Instruções da tarefa
Edite o trecho sobre as doenças do Vêneto. Reescreva a parte que começa nas palavras "A pelagra era" e termina depois de "tributo de vítimas.", trocando "estábulos" por "currais".

A pelagra era a doença mais difusa e mais típica das populações rurais do Vêneto. Estavam livres dela somente as zonas de montanha (Asiago ...) e o litoral Adriático. Naturalmente havia ainda outras infecções muito difundidas: o tifo, a difteria, a varíola, as doenças do aparelho respiratório, todas causadas pela falta de higiene, pelas moradias insalubres e pelo hábito de reunir-se para o filó nos estábulos, junto aos animais. Cada uma dessa infecções impunha a cada ano um alto tributo de vítimas.

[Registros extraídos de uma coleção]
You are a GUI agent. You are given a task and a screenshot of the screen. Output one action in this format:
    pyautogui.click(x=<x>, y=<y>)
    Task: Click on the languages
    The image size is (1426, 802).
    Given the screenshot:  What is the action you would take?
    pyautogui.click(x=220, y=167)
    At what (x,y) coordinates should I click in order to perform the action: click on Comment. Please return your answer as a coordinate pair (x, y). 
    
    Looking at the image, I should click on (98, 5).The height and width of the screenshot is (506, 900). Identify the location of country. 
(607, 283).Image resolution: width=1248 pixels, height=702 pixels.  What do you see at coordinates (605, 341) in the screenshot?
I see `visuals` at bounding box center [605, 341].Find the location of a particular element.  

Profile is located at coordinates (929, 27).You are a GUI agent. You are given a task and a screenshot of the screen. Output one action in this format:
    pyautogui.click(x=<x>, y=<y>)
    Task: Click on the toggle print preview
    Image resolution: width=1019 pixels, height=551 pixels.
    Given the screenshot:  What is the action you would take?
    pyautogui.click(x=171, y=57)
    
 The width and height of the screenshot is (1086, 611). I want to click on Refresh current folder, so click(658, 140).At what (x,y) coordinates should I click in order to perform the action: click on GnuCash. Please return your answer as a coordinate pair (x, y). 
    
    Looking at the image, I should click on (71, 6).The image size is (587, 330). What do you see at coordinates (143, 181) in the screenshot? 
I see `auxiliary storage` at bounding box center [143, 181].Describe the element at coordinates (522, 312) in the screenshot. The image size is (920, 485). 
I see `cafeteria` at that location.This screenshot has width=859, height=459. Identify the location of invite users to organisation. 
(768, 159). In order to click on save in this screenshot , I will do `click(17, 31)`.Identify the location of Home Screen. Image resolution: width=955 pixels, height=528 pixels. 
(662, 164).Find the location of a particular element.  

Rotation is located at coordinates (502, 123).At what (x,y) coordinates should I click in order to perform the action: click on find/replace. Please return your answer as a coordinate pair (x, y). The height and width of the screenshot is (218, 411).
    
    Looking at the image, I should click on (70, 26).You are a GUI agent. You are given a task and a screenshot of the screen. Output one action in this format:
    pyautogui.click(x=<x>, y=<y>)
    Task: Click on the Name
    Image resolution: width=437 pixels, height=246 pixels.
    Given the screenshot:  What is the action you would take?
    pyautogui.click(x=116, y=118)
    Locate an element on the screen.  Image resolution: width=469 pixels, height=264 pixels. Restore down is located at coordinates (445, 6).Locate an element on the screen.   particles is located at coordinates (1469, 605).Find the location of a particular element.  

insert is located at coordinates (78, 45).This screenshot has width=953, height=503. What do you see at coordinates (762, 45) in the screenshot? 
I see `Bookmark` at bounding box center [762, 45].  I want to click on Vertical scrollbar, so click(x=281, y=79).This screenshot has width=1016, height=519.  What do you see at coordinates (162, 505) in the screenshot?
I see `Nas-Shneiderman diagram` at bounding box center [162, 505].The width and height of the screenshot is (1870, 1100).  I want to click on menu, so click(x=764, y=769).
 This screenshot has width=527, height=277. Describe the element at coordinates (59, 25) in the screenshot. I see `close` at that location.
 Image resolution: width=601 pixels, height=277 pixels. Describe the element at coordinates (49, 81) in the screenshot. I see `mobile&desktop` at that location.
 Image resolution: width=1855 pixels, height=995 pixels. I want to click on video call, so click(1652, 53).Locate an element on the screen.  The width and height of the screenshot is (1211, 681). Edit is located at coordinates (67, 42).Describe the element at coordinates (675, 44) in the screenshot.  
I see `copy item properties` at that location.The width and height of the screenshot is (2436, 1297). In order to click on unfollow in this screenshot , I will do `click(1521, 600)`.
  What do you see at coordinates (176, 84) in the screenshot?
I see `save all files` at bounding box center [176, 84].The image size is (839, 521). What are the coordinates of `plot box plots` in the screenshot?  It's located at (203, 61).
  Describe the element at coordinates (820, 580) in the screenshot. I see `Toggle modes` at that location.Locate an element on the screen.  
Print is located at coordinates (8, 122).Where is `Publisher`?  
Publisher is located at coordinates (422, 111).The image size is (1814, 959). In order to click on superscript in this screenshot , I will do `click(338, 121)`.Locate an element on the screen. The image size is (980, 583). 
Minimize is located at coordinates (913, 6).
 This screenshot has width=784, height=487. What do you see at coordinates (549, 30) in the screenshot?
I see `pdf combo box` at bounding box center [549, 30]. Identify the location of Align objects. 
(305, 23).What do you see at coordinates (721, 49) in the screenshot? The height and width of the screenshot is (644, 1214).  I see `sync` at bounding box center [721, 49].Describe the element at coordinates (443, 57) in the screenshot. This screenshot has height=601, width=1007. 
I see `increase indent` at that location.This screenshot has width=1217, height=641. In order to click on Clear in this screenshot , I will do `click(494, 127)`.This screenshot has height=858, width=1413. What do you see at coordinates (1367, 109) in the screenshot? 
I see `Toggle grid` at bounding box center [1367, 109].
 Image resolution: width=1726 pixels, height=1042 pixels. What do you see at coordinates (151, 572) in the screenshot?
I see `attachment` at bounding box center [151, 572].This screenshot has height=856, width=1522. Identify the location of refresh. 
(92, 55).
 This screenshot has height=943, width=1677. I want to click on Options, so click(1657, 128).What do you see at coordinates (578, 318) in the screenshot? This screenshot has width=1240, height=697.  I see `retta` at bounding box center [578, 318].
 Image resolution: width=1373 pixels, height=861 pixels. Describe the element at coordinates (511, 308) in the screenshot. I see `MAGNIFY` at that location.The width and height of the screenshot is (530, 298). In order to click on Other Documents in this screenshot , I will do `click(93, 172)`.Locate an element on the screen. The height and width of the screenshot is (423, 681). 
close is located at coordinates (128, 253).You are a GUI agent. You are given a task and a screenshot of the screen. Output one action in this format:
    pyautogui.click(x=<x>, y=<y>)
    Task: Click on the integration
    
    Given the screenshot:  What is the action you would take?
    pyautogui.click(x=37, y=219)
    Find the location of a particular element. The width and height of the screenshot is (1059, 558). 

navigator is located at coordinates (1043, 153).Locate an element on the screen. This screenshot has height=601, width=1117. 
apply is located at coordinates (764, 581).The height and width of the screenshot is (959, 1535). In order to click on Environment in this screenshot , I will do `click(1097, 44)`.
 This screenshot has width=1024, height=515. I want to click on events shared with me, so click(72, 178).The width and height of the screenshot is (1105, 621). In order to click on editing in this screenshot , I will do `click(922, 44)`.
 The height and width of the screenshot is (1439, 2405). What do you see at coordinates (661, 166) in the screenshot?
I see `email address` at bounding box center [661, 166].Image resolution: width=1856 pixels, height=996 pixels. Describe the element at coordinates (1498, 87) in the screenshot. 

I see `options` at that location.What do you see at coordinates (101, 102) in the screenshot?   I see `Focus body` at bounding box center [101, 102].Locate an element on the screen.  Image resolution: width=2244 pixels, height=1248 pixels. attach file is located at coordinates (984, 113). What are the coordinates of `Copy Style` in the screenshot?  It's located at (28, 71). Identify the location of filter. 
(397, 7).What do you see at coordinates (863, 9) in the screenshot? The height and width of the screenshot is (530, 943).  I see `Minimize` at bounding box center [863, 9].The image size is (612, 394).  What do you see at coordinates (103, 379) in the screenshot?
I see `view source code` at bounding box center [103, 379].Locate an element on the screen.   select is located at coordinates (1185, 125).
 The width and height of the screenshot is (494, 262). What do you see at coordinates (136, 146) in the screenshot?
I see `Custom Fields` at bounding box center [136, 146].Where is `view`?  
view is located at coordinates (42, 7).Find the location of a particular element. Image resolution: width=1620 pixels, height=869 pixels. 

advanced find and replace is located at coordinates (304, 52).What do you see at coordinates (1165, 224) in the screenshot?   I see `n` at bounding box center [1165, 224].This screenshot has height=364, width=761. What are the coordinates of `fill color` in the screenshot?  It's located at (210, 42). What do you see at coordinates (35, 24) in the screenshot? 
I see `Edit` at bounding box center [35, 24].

Resposta escrita
A pelagra era a doença mais difusa e mais típica das populações rurais do Vêneto. Estavam livres dela somente as zonas de montanha (Asiago ...) e o litoral Adriático. Naturalmente havia ainda outras infecções muito difundidas: o tifo, a difteria, a varíola, as doenças do aparelho respiratório, todas causadas pela falta de higiene, pelas moradias insalubres e pelo hábito de reunir-se para o filó nos currais, junto aos animais. Cada uma dessa infecções impunha a cada ano um alto tributo de vítimas.